- TEXT PASSAGE:
☆ ☆ ☆
System administrators want to provide services that are always available and that give a consistent quality of service as more people use them. In other words, the services should have load-balancing and failover capabilities. Lotus Instant Messaging and Web Conferencing (Sametime) provides a way for you to achieve these goals for the Lotus Instant Messaging (Sametime) Connect client with a feature called Community Services clustering. This article is motivated by several customer support experiences that have highlighted some misconceptions about the correct way to setup, deploy, and troubleshoot Community clustering. It outlines the basics of Community clustering in Lotus Instant Messaging and Web Conferencing versions 6.5.1 and 3.1, including some best practices, a discussion of limitations, and ways to circumvent those limitations. Meeting Services clustering, the main component of the Lotus Web Conferencing Management Server (Sametime Enterprise Meeting Server) product, provides failover and load-balancing for Lotus Web Conferencing and is not addressed here.
This article is for Lotus Instant Messaging and Web Conferencing administrators or anyone involved in the deployment planning of Community Services clustering. It assumes that you have used the Connect client and are familiar with basic Lotus Instant Messaging and Web Conferencing administration tasks and other basic Lotus Instant Messaging and Web Conferencing features. One final note, the information in this article is applicable to versions 6.5.1 and 3.1 of the Lotus Instant Messaging and Web Conferencing product, but the URL links provided are only for version 3.1. When the Lotus Instant Messaging and Web Conferencing 6.5.1 documentation is available on-line, you can search it on the Lotus Documentation Web site.
Introducing Community Services clustering
A single Lotus Instant Messaging server can provide Connect client functionality to about 10,000 simultaneous users. Even though this number may satisfy the requirements of most small- to medium-sized deployments, the single server installation has a major weakness--a single point of failure. If anything goes wrong with the Lotus Instant Messaging server, or if the server requires restarting because of a scheduled maintenance task, then the entire Lotus Instant Messaging community is unavailable. This weakness can be partially overcome by adding more Lotus Instant Messaging servers to the deployment. However, if any of those servers must be taken off-line, the users who are connected to them must manually edit their connection settings to connect to a working server. If users can correctly edit their connection settings before and after a server outage, they can continue to use Lotus Instant Messaging Community Services. However, this solution shifts the burden of responsibility from system administrators to end users. And, when this burden is shouldered by an end user, it inevitably leads to a swarm of help desk incidents. Community clustering is a superior solution to the problems caused by manual client configuration and a single point of failure.
☆ ☆ ☆
- INFORMATION SUPPLIED:
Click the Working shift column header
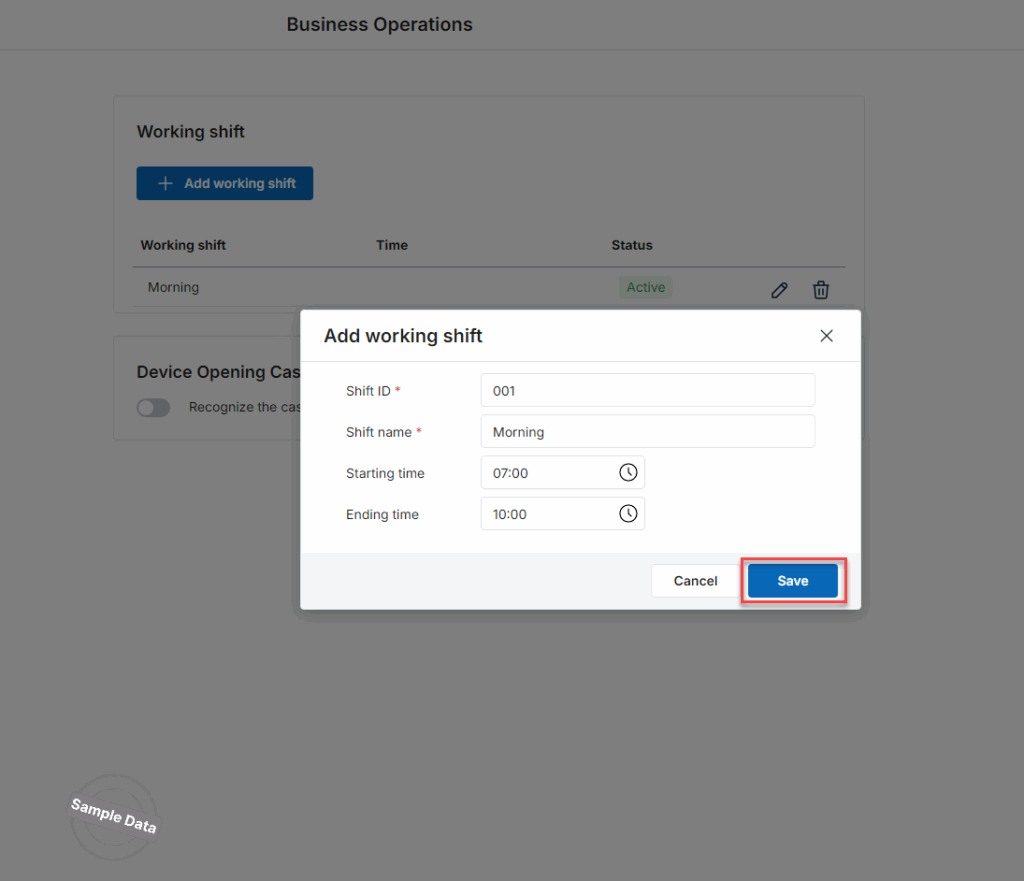The height and width of the screenshot is (881, 1024). [183, 245]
☆ ☆ ☆
- WHAT IS REQUIRED:
In the clustering article, roughly how many simultaneous users can one Lotus Instant Messaging server give Connect client service to? The lines above have nothing to do with the clustering article.

- EXPECTED ANSWER:
About 10,000.